Na sua carta aos Romanos, Paulo elogia Febe, uma diaconisa, como serva de confiança da igreja. Pede aos romanos que a acolham e lhe prestem toda a assistência necessária, destacando o papel significativo que desempenhou na comunidade. Em nossos dias, a maioria dos teólogos concorda que foi Febe quem entregou pessoalmente a carta às igrejas em Roma, apresentando e explicando a eles a teologia de Paulo. Este é o tipo de responsabilidade confiada ao seu melhor aluno, ao seu discípulo mais fiel.

É claro que os escritos do Apóstolo Paulo contêm afirmações e desafios relativos às mulheres na comunidade cristã primitiva. Porém como disse, devemos abordar estes textos com sensibilidade e buscar uma compreensão equilibrada, considerando o contexto mais amplo e as normas culturais vigentes na época.

Devemos também reconhecer as inúmeras mulheres ao longo da Bíblia cujas histórias podem parecer ocultas, mas são, no entanto, significativas. Desde parteiras corajosas que desafiaram as ordens do Faraó no Êxodo até mulheres como Lídia, Priscila e Júnia mencionadas no Novo Testamento, a Bíblia reconhece as suas contribuições e os papéis vitais que desempenharam no Reino de Deus.

Ao refletirmos sobre estas narrativas, devemos lembrar que a Bíblia não é apenas um documento histórico, mas um texto vivo que nos convida a um diálogo contínuo com Deus. É um convite para reexaminar os pressupostos culturais e abraçar uma compreensão mais ampla da afirmação de Deus sobre as mulheres.

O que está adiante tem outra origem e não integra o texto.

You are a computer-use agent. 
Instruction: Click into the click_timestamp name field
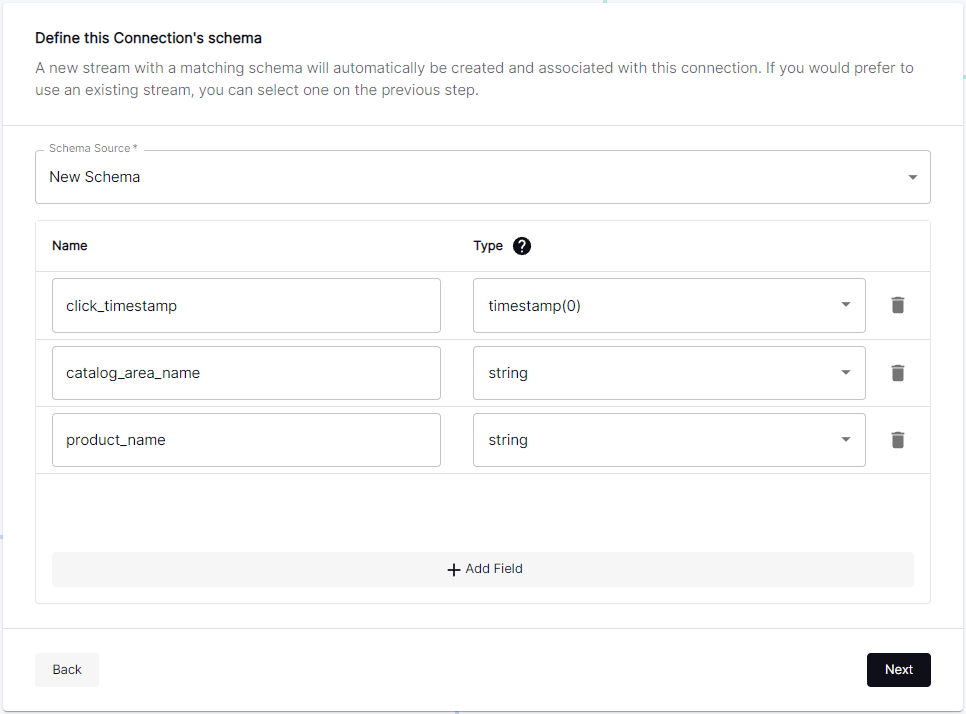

Para encerrar, celebremos a profunda afirmação das mulheres que encontramos na Bíblia. Que possamos ser inspirados pela história de coragem de Ester, pela fé e ação de Débora, pela compaixão de Jesus e pela visão inclusiva de Paulo. Defendamos o valor inerente e a igualdade de todos os indivíduos, trabalhando em conjunto para desmantelar as barreiras que restringem e desvalorizam qualquer pessoa, independentemente do seu gênero. Ao fazê-lo, participamos no trabalho contínuo do Reino de Deus, onde é celebrado o pleno florescimento de toda a humanidade.